[Click-target listing]
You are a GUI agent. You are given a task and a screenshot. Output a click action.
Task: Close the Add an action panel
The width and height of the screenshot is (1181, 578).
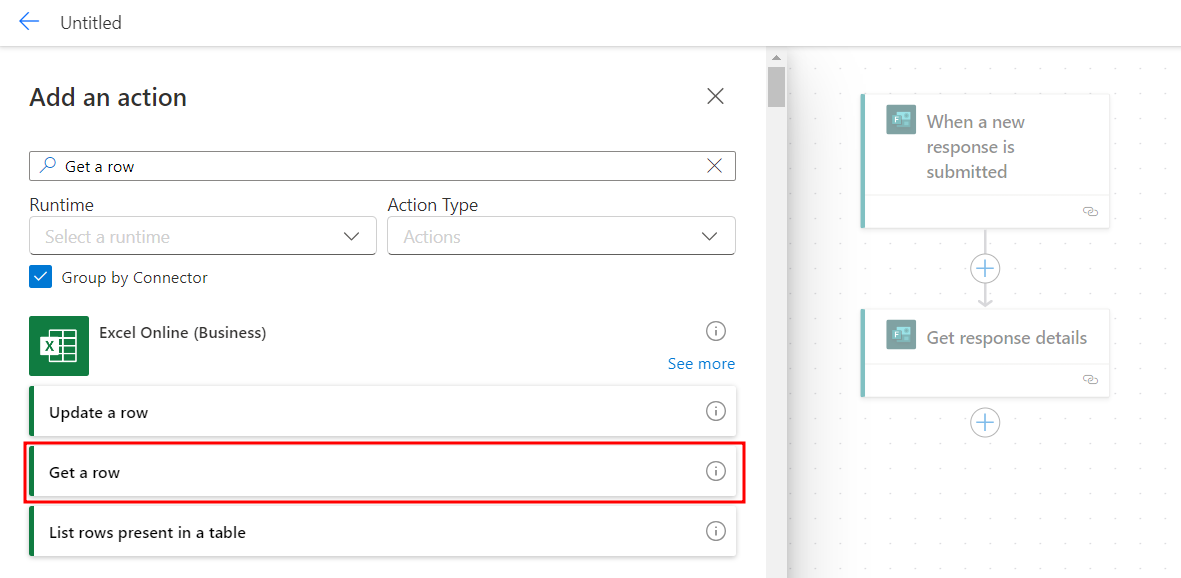[715, 96]
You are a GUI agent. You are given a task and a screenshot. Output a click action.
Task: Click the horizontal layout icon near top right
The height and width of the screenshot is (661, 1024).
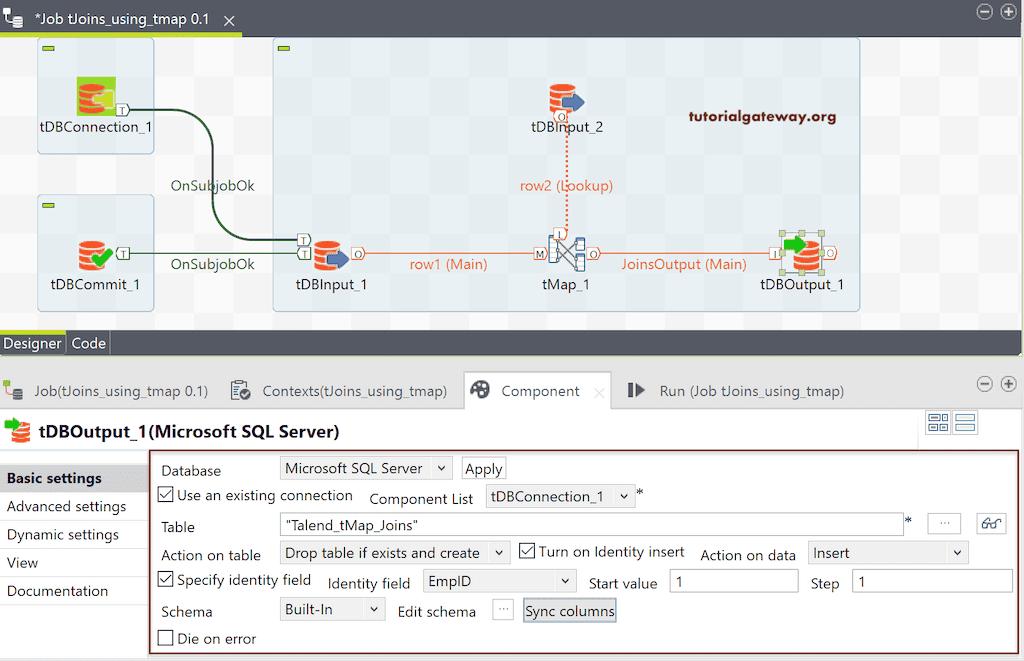[964, 422]
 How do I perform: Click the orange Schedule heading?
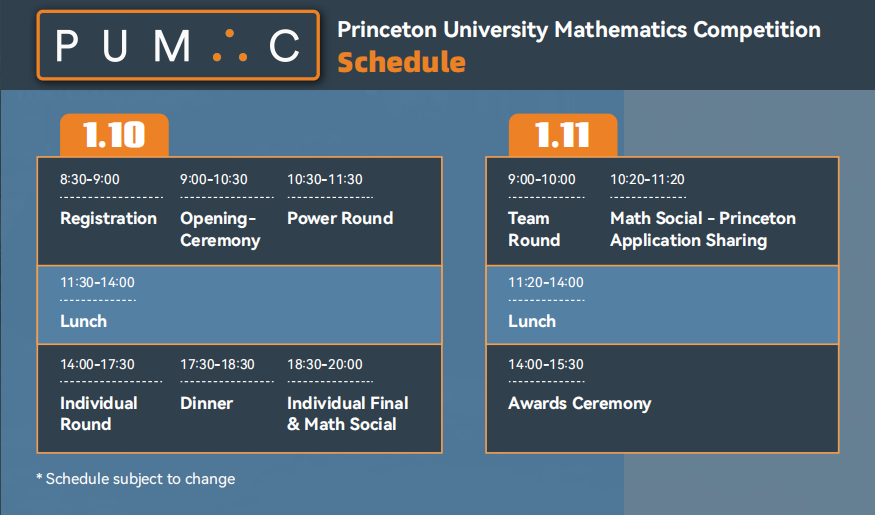point(401,62)
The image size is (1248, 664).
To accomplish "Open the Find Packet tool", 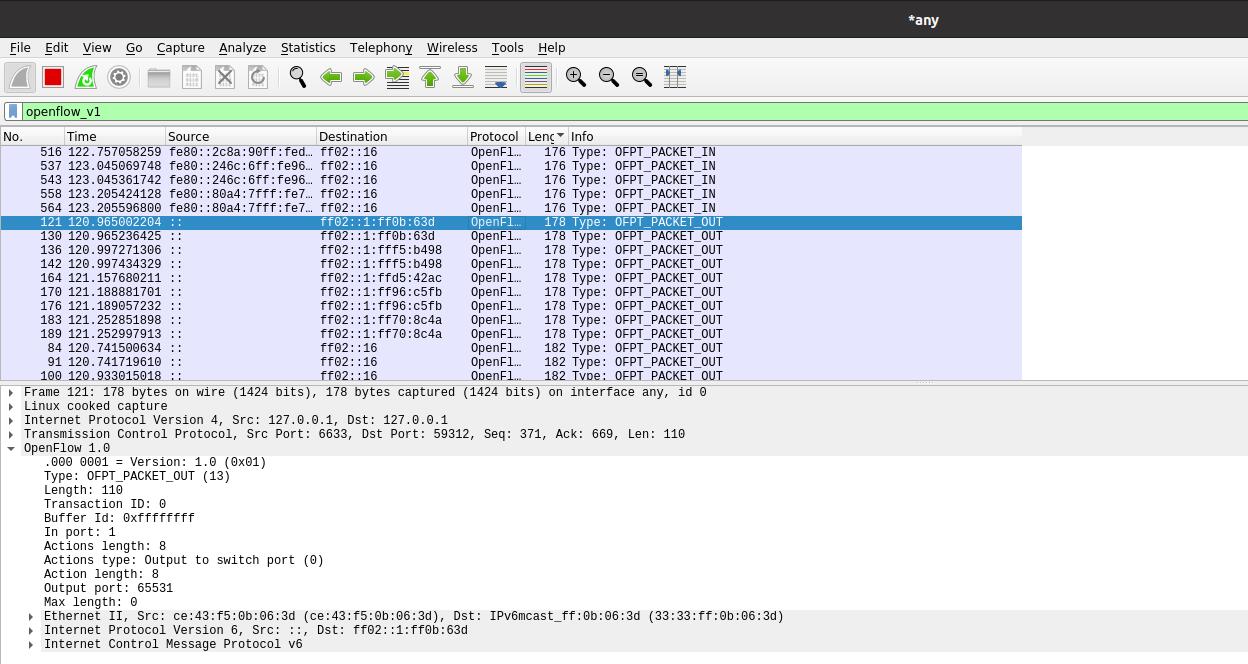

- [Work required]: Repeat the lines of the listing above word for word, leaving out the pictures.

- [Reply]:
You are a GUI agent. You are given a task and a screenshot. Output a click action.
Task: Close the Add an action panel
The width and height of the screenshot is (1181, 578).
[715, 96]
You are a GUI agent. You are given a task and a screenshot. Output a click action.
Task: Click the horizontal layout icon near top right
The height and width of the screenshot is (661, 1024).
[964, 422]
 How do I perform: Click the orange Schedule heading?
point(401,62)
The image size is (1248, 664).
To accomplish "Open the Find Packet tool", 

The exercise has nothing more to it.